(Directions for this task)
Check every line below for the string "pixel". Copy the ones that have it.

(Stored data entries)
· · ·

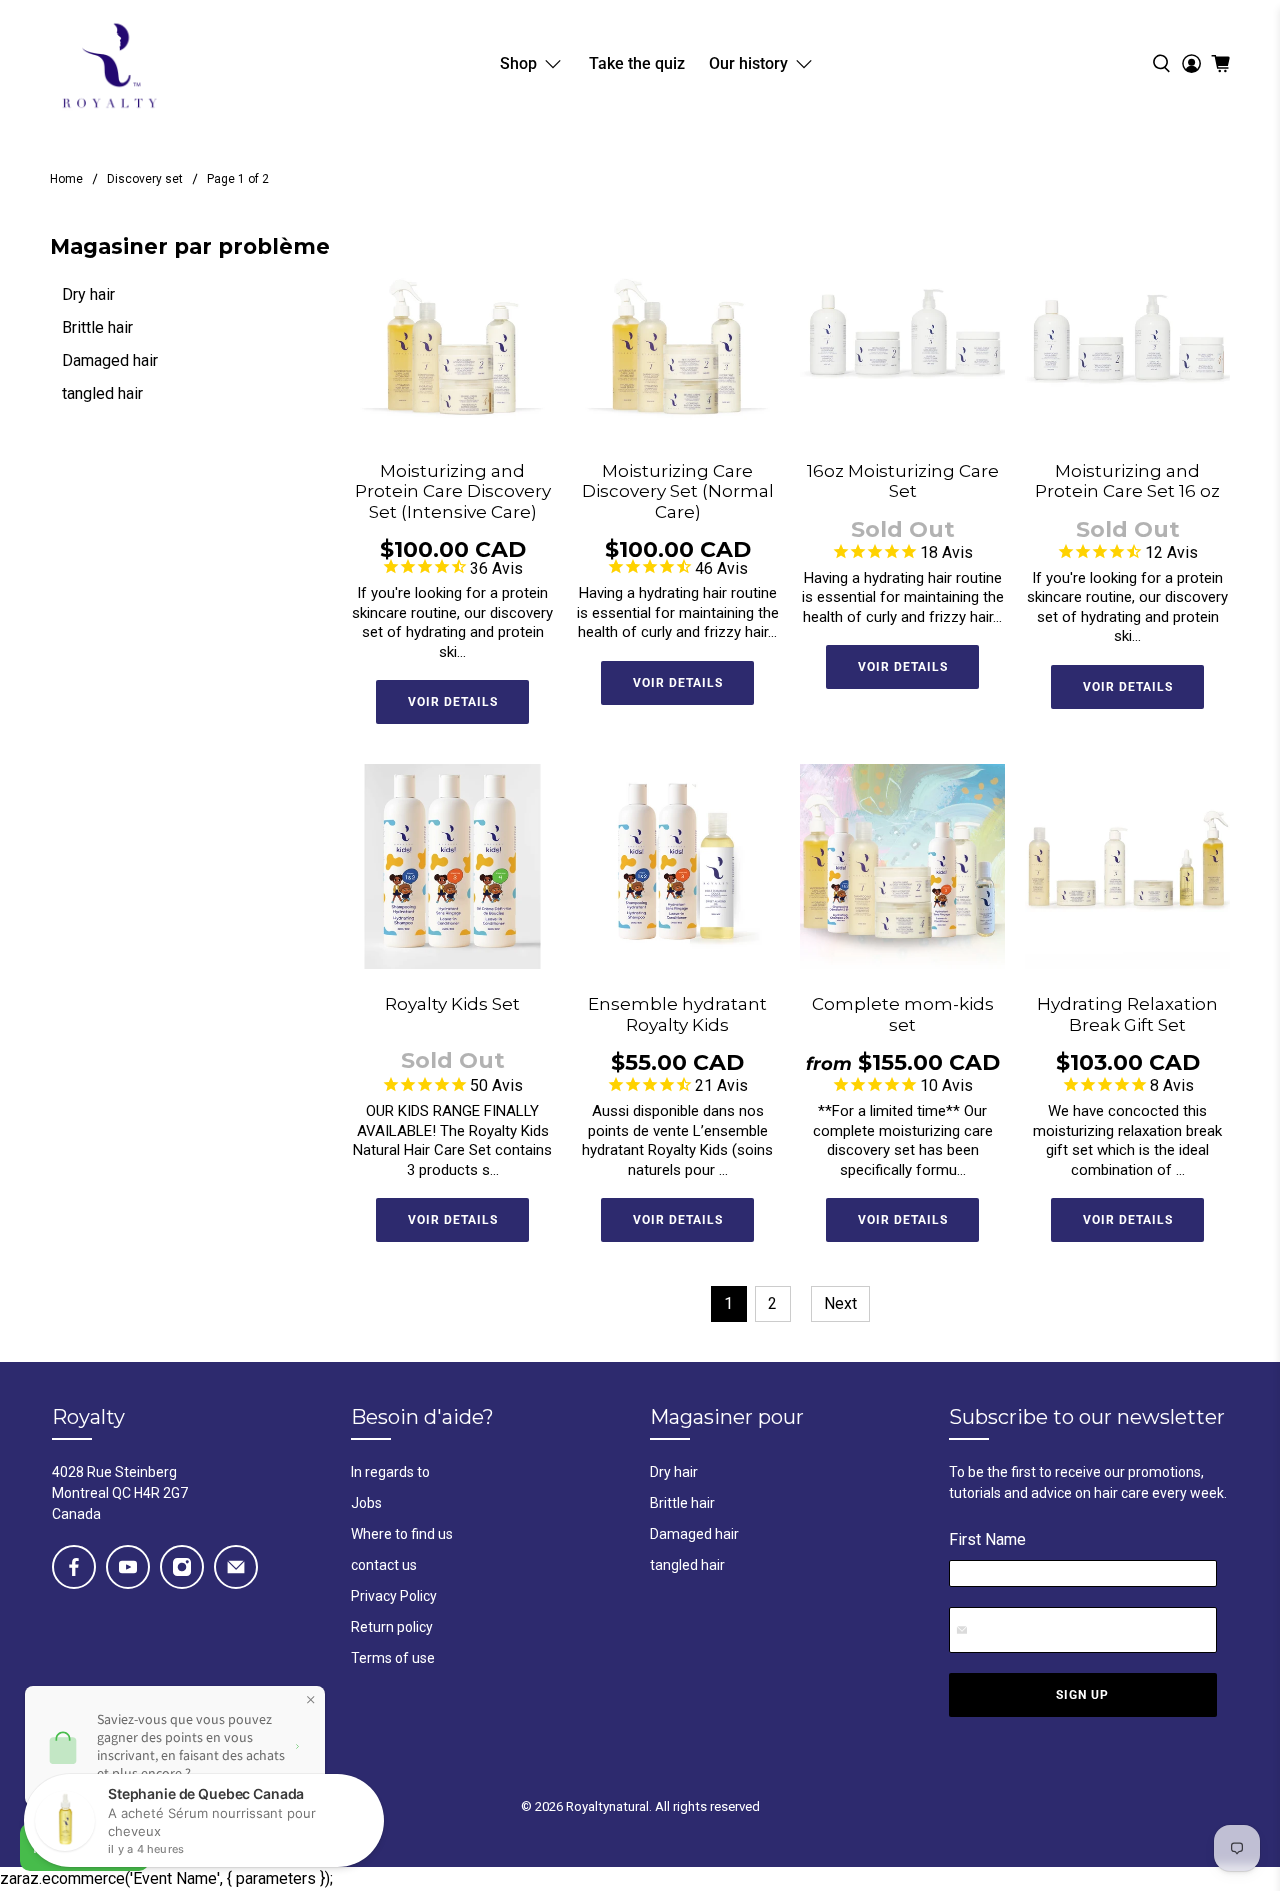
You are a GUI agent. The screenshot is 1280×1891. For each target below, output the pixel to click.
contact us (384, 1565)
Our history (748, 63)
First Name (987, 1539)
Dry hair (88, 294)
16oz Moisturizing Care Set (903, 481)
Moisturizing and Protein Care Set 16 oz (1127, 481)
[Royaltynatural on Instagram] (182, 1567)
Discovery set (145, 179)
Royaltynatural (607, 1806)
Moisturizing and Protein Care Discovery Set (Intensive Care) (453, 491)
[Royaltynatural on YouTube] (128, 1567)
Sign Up (1082, 1695)
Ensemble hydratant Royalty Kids (677, 1014)
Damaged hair (110, 360)
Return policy (392, 1627)
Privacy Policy (394, 1596)
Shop (518, 63)
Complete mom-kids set (903, 1014)
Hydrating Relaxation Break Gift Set (1127, 1014)
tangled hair (102, 393)
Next (840, 1303)
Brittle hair (97, 327)
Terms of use (393, 1658)
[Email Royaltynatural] (236, 1567)
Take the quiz (637, 63)
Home (66, 179)
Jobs (366, 1503)
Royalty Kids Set (452, 1004)
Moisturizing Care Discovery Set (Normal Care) (678, 491)
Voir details (453, 702)
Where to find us (402, 1534)
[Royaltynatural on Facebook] (74, 1567)
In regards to (390, 1472)
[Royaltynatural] (109, 63)
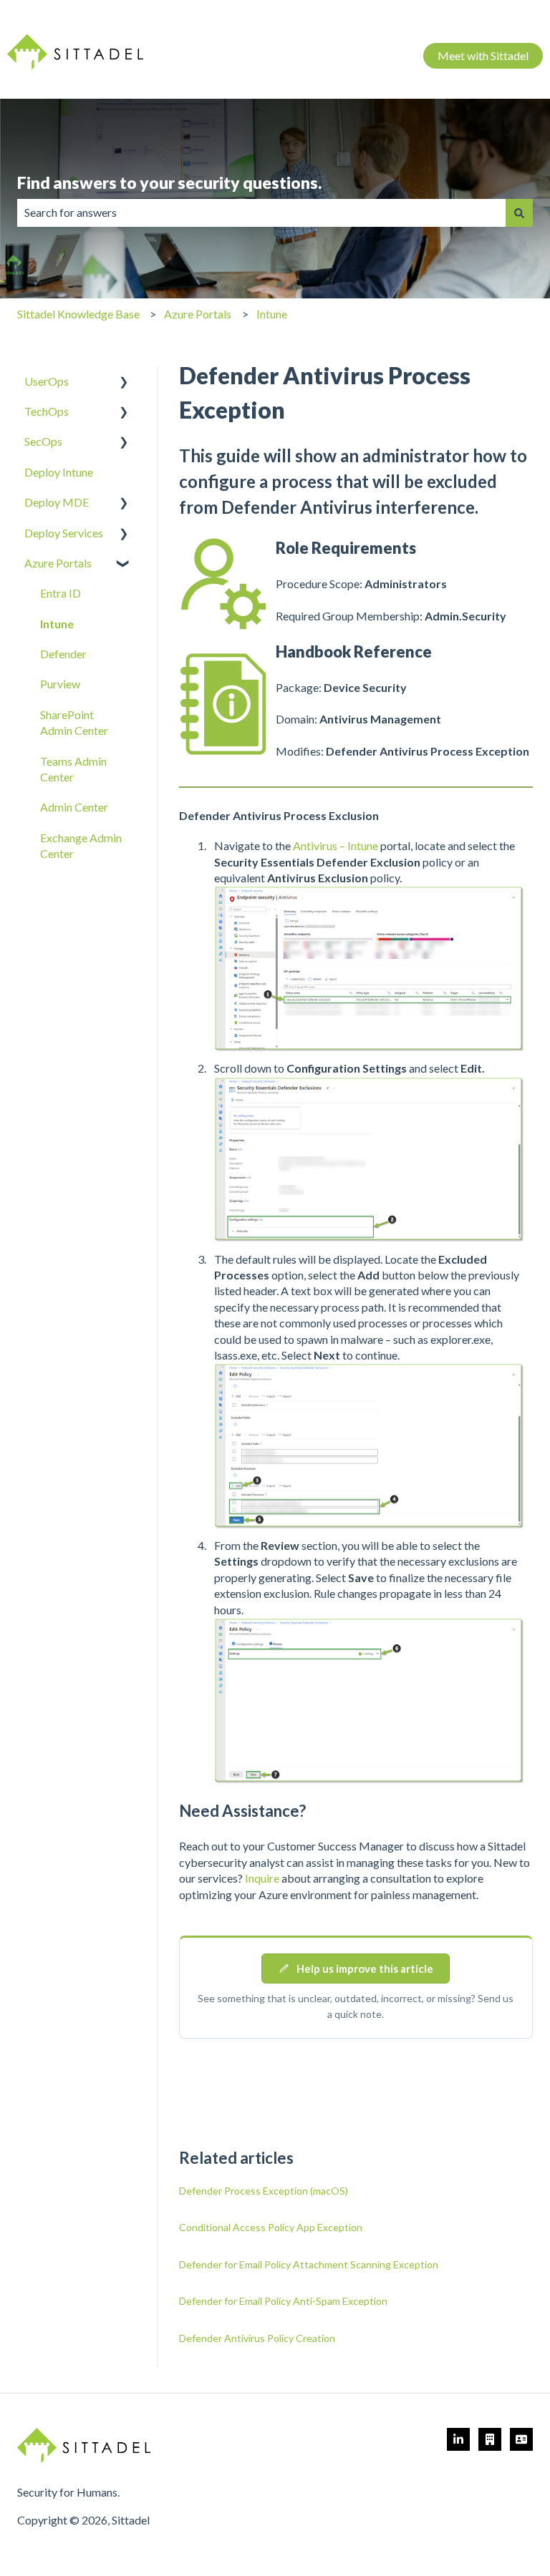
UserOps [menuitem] (46, 381)
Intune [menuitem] (57, 623)
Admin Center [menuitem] (74, 807)
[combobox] (261, 212)
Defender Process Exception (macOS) (263, 2191)
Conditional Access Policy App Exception (270, 2227)
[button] (123, 382)
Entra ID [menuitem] (60, 593)
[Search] (519, 212)
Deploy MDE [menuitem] (56, 502)
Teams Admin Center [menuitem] (73, 769)
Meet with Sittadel (483, 55)
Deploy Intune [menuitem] (58, 472)
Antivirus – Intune (335, 845)
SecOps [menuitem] (43, 441)
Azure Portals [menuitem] (58, 563)
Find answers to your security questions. (169, 182)
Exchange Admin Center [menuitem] (81, 845)
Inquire (262, 1878)
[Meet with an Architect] (489, 2439)
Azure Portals (197, 314)
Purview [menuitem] (60, 684)
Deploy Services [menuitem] (63, 533)
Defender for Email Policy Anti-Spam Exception (283, 2301)
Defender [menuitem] (63, 653)
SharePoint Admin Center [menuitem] (74, 722)
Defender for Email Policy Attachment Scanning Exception (308, 2264)
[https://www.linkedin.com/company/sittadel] (458, 2439)
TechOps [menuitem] (46, 411)
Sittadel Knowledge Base (78, 314)
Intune (271, 314)
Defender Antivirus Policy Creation (257, 2338)
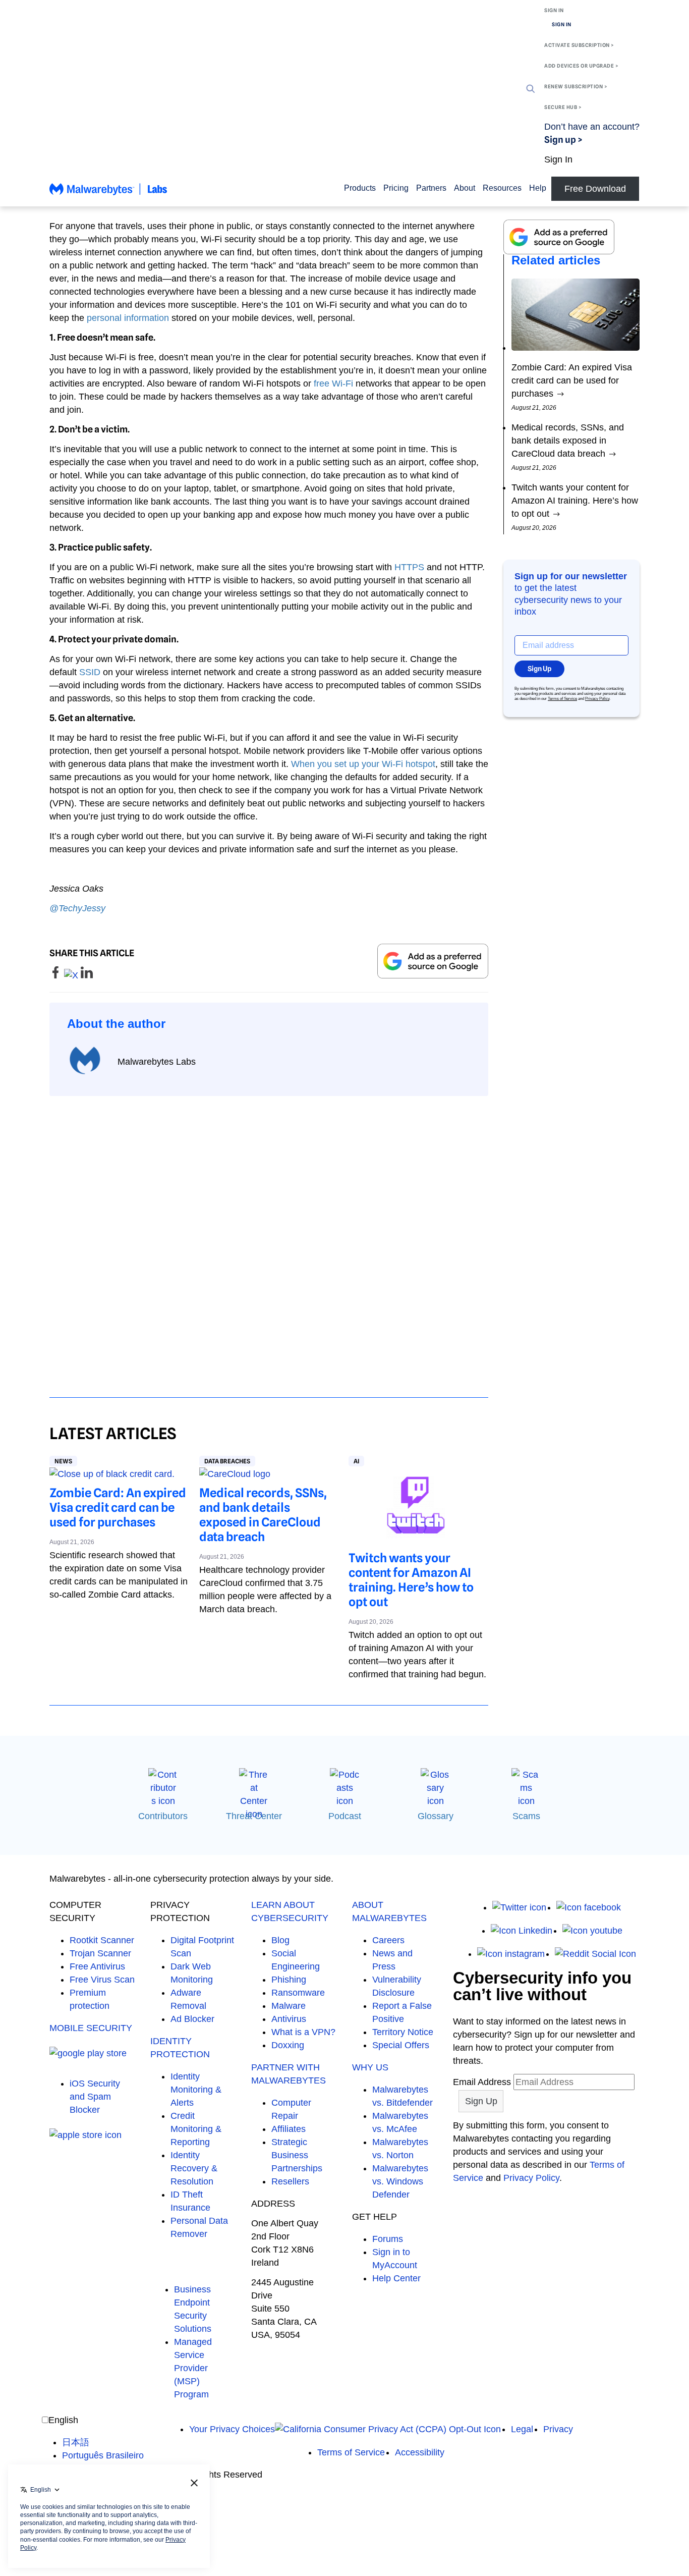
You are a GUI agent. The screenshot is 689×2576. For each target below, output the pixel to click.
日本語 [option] (75, 2442)
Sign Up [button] (539, 669)
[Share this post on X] (72, 975)
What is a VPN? (303, 2032)
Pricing (396, 188)
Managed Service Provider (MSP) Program (193, 2368)
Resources (502, 188)
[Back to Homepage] (108, 194)
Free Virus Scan (102, 1980)
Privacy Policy (597, 698)
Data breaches (227, 1461)
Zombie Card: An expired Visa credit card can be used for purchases (117, 1507)
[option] (103, 2442)
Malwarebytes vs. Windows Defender (400, 2181)
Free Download (595, 189)
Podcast (344, 1816)
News (63, 1461)
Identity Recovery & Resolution (193, 2168)
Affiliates (288, 2129)
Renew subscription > (575, 86)
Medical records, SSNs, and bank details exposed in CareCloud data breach (263, 1515)
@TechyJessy (77, 908)
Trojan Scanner (100, 1953)
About (464, 188)
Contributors (163, 1816)
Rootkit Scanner (102, 1940)
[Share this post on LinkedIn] (87, 975)
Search (530, 88)
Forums (387, 2239)
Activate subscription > (579, 45)
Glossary (435, 1816)
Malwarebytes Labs (157, 1062)
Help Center (396, 2278)
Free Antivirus (97, 1966)
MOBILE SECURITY (90, 2028)
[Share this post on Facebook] (56, 975)
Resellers (290, 2181)
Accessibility (419, 2452)
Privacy (558, 2429)
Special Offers (400, 2045)
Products (360, 188)
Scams (526, 1816)
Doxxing (287, 2045)
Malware (288, 2006)
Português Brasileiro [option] (103, 2455)
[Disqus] (268, 1237)
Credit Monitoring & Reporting (195, 2129)
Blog (280, 1940)
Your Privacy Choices (232, 2429)
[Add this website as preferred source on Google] (432, 961)
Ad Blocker (192, 2019)
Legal (522, 2429)
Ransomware (298, 1993)
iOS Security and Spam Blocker (95, 2096)
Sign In (554, 10)
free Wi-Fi (333, 383)
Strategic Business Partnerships (296, 2155)
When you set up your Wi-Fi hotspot (363, 764)
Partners (431, 188)
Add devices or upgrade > (581, 66)
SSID (89, 672)
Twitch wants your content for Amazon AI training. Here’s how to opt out (411, 1580)
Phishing (288, 1980)
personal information (128, 318)
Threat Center (254, 1816)
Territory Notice (402, 2032)
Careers (388, 1940)
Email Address (482, 2082)
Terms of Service (562, 698)
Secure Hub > (562, 107)
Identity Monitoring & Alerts (195, 2089)
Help (537, 188)
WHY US (370, 2067)
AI (356, 1461)
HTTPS (409, 567)
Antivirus (288, 2019)
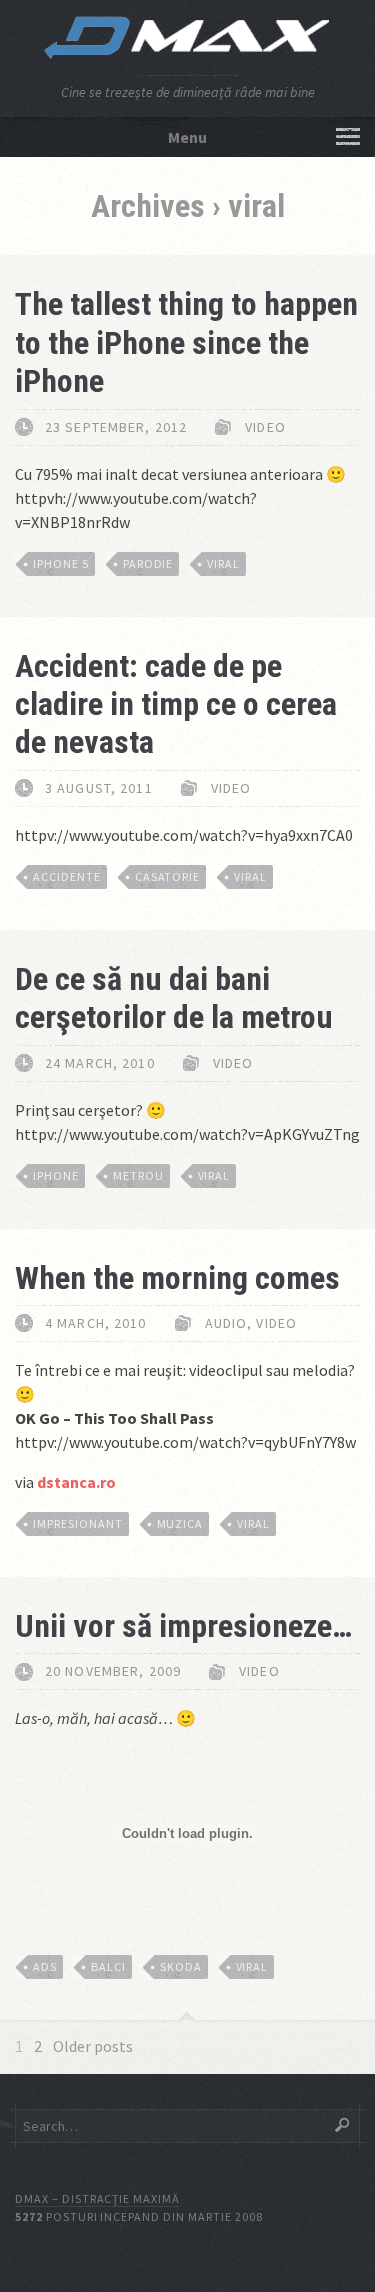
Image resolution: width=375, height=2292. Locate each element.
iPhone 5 (61, 563)
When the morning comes (177, 1278)
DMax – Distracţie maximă (97, 2198)
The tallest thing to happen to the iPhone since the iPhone (186, 342)
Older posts (93, 2046)
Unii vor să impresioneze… (183, 1626)
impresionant (78, 1523)
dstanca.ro (76, 1482)
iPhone (56, 1175)
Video (265, 427)
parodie (148, 563)
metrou (138, 1175)
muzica (180, 1523)
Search (342, 2125)
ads (45, 1966)
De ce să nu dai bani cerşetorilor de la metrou (174, 998)
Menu (187, 137)
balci (108, 1966)
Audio (226, 1323)
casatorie (168, 876)
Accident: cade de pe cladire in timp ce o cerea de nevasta (176, 704)
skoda (181, 1966)
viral (223, 563)
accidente (67, 876)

· · ·

(Solution)
You are a GUI agent. The screenshot is 1280×1891. For each target below, output the pixel to click.
You are a GUI agent. The screenshot is 689×2576. For each target below, output the pixel to click.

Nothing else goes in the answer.